> [SOURCE DOCUMENT]:

────

Did he have to walk a gangplank of risk? Absolutely not. The only risk was not getting started.

Over the last two decades, I’ve met with many founders of companies that have reshaped the world with software, including Bill Gates, Reid Hoffman, Marc Benioff, Marc Andreessen, and more. I’ve asked many of them how they came up with their own initial product ideas.

Surprisingly, the answers are pretty mundane.

My conclusion: Anyone can come up with the idea for what I call an Appzilla—software that can consume $1 billion in revenue and disrupt an industry.

To see just how mundane the original ideas can be for today’s tech giants, let’s go back in time and look at how they got started:

The origins for the biggest and most powerful tech companies that rule the world today are often … underwhelming.

In college, I wrote a paper on Martin Luther, who changed the world by defiantly posting his famous Ninety-Five Theses on the door of the Wittenberg Castle church.

In 1517, Luther challenged the central religious authority of the Catholic Church, arguing that humans could reach salvation directly through their own faith, instead of paying indulgences to priests and the pope.

────

> [SHORT PROBLEM A]: Write out the Appzilla excerpt word for word, from "Over the last" to "Wittenberg Castle church.".
> [SHORT PROBLEM B]: Which software company founders does the Appzilla excerpt name as people the author has met?
Draw only on the Appzilla excerpt above.

> [SUPPLIED DATA]:
────

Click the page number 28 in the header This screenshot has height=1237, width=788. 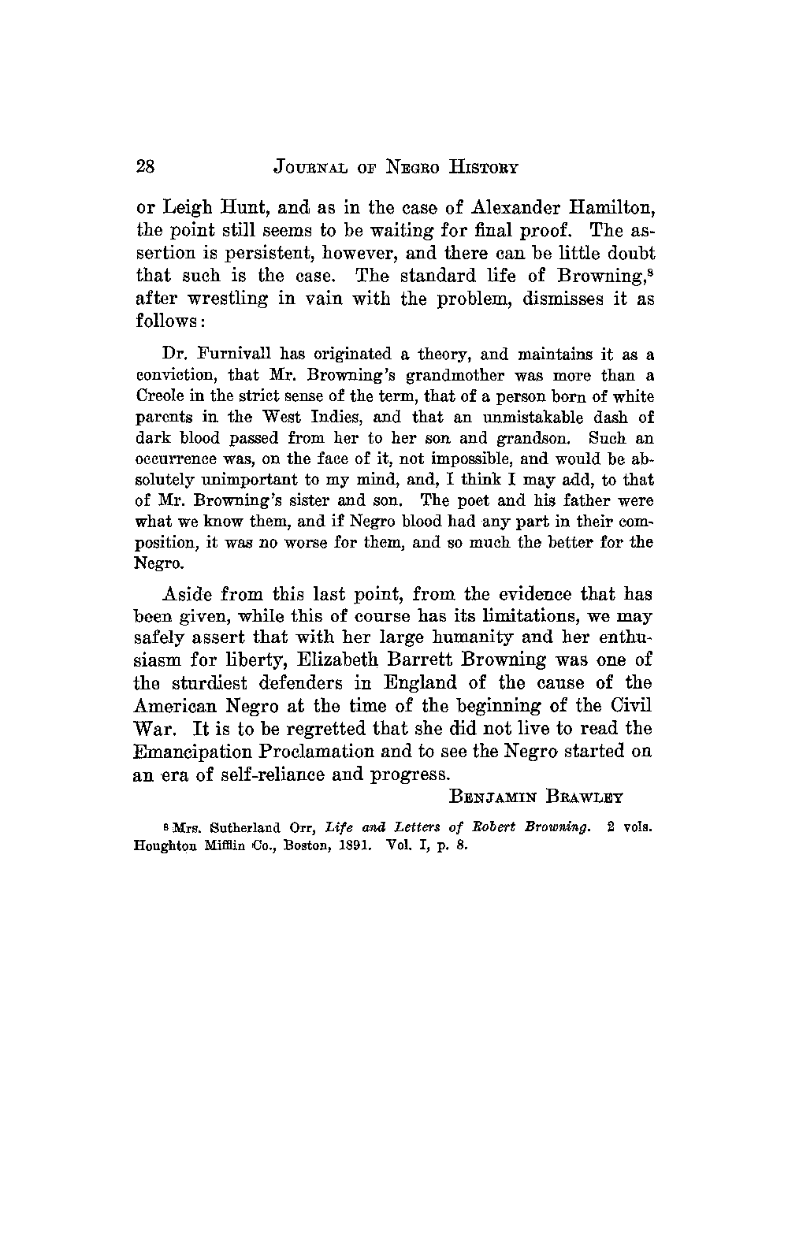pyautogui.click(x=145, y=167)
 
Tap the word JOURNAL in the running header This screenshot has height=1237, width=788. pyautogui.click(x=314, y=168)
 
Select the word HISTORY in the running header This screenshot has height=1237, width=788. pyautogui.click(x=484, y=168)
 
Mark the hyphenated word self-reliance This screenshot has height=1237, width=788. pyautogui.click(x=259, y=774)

────

> [TASK SOLUTION A]:
Over the last two decades, I’ve met with many founders of companies that have reshaped the world with software, including Bill Gates, Reid Hoffman, Marc Benioff, Marc Andreessen, and more. I’ve asked many of them how they came up with their own initial product ideas.

Surprisingly, the answers are pretty mundane.

My conclusion: Anyone can come up with the idea for what I call an Appzilla—software that can consume $1 billion in revenue and disrupt an industry.

To see just how mundane the original ideas can be for today’s tech giants, let’s go back in time and look at how they got started:

The origins for the biggest and most powerful tech companies that rule the world today are often … underwhelming.

In college, I wrote a paper on Martin Luther, who changed the world by defiantly posting his famous Ninety-Five Theses on the door of the Wittenberg Castle church.

> [TASK SOLUTION B]: Bill Gates, Reid Hoffman, Marc Benioff, Marc Andreessen